ВЫБРАННЫЙ ОТРЫВОК |
Я гляжу только на тебя, женская моя ипостась на земле. Другие — чужая кровь, не единородная, как ты, родившаяся со мной в один день. […] Но с тех пор как губы мои опушились темными волосками, у многих дам, когда они глядят на меня, влажнеют глаза. А я, напротив, холоден к ним, никого сильнее не хочу видеть, чем тебя.
Слова «я смотрю только на тебя» и сопровождающее их чудесное определение «женская моя ипостась на земле» выражают суть дела самым недвусмысленным образом. Вилигис свидетельствует тут о себе, что его сходство с сестрой составляет основу его влечения к ней, что он любит в ней свое отражение. Этот нарциссизм не должен удивлять читателя. Нарцисистские черты есть и у Тадзио, и в особенности у Иосифа, я уже говорил об этом и не буду здесь повторяться.
«Я гляжу только на тебя, женская моя ипостась на земле», — говорит Вилигис, и в этих словах слышится, что его сходство с сестрой представляет собой пленительную производную от мифологического нарциссизма: любовь к ближнему, похожему на тебя, — это любовь к себе через него. А если подумать еще, то можно заметить, что, в отличие от Нарцисса, которому для любви к себе нужно смотреться в водную гладь, Вилигис не нуждается в таком зеркале. Сестра ему зеркало. Каждый взгляд, брошенный на нее, возвращает ему его отражение. Кстати, это наводит на возможную разгадку ненависти Амнона к Фамари. С момента их близости Фамарь становится ему отражением, но отражением его отвратительной стороны. Отныне и далее любой взгляд, который он бросит на нее, напомнит ему все уродливое в нем, и поэтому он требует от нее скрыться с его глаз.

СТРОКИ ДАННЫХ |
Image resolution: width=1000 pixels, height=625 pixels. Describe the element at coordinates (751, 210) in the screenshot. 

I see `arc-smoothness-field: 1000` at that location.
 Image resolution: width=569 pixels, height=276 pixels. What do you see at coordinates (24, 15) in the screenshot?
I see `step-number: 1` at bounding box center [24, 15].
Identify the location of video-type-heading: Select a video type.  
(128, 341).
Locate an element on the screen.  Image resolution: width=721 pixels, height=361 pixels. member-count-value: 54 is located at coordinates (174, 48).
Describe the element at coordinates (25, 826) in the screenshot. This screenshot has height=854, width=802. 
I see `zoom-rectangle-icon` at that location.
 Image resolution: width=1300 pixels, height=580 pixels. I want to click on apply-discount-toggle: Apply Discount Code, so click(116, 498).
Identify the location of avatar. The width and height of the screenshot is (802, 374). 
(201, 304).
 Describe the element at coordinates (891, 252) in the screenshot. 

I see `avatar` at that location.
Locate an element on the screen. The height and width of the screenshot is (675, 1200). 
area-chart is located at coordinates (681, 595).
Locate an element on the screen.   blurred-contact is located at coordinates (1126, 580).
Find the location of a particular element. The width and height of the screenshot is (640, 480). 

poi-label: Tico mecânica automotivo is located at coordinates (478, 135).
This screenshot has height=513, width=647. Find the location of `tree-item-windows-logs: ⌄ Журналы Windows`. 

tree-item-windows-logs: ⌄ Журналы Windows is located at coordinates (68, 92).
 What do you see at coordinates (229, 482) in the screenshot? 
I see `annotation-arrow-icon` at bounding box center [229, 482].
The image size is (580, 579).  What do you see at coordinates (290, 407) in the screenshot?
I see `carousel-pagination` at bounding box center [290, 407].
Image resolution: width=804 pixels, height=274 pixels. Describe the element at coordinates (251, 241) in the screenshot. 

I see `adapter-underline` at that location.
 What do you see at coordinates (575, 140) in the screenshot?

ЗАДАНИЕ 1 |
Ответьте на вопросы по отрывку о Вилигисе:
(a) Что, по словам Вилигиса, происходит с глазами многих дам, когда они глядят на него?
(b) У каких персонажей, кроме Вилигиса, автор находит нарциссические черты?
(c) Чем становится Фамарь для Амнона с момента их близости?
ЗАДАНИЕ 2 | Напишите продолжение отрывка о Вилигисе, начиная сразу после его последнего предложения.
Строки никак не связаны с отрывком о Вилигисе.

ОТВЕТ 1 |
(a) У многих дам влажнеют глаза.
(b) У Тадзио и в особенности у Иосифа.
(c) Она становится его отражением, но отражением его отвратительной стороны.

ОТВЕТ 2 |
И еще одно различие: когда Нарцисс протягивает руку и касается предмета своей любви, иными словами — себя самого, отраженного в воде, картина исчезает. Задрожит рябь, поднимется волна, и любимое изображение растает. Это означает, что попытка реализовать любовь уничтожает ее предмет. Но Вилигис может протянуть руку, может коснуться своей женской ипостаси, своего отражения, и оно не стирается и не исчезает. Оно остается, оно теплое и ощутимое, оно возвращает ему взгляд и прикосновение, она тоже желает и любит свое отражение — его, свою ипостась.
Сходство между братом и сестрой, этими ипостасями друг друга на земле, так велико и существенно, что оно сохраняется — как сильное воспоминание — и после смерти Вилигиса. Сибилла изнуряет себя, чтобы искупить свой грех, и рассказчик говорит:
…в расплате за грех не поплатилась своей красотой, которой Бог ее не обидел, и, хотя от бдения у нее часто бывали синие круги под глазами, она, сохраняя на земле черты покойного брата и созревая от года к году становилась красивейшей женщиной.
Если Сибилла сохраняет облик умершего и она красивейшая среди женщин, то не был ли Вилигис красивейшим из мужчин? Одинаковы ли критерии женской и мужской красоты? Похожа ли она на мужчину? Похож ли он на женщину? А может, они вдвоем составляют еще одного томас-манновского гермафродита, еще одного Иосифа, еще одного Тарзио, еще одного то ли юношу-то ли девушку, в котором-которой присутствуют оба вида сексуальности и в чертах лица которого-которой мерцают оба типа красоты? Здесь уместно напомнить, что так же, как томас-манновский Вилигис любил себя в образе Сибиллы, томас-манновский Иаков любил Рахиль, которая виделась ему в образе Иосифа, и так же, как Иосиф стал отражением своей умершей матери, так Сибилла «сохранила на земле черты покойного брата», на которого походила.
Роковое сходство повторилось и в следующем поколении. Плод греха, сын Григорс, которому предстоит быть отправленным в бочонке по воде и вернуться в свою страну, чтобы жениться на своей матери, очень похож на обоих родителей. Вначале мы можем догадываться об этом лишь косвенно — из описания его стройной фигуры, его волос, темных ресниц и изящного удлиненного черепа. Но в силу важности вопроса Томас Манн не полагается на память и понимание читателя и говорит однозначно: «Он был похож на мать, а стало быть, и на дядю».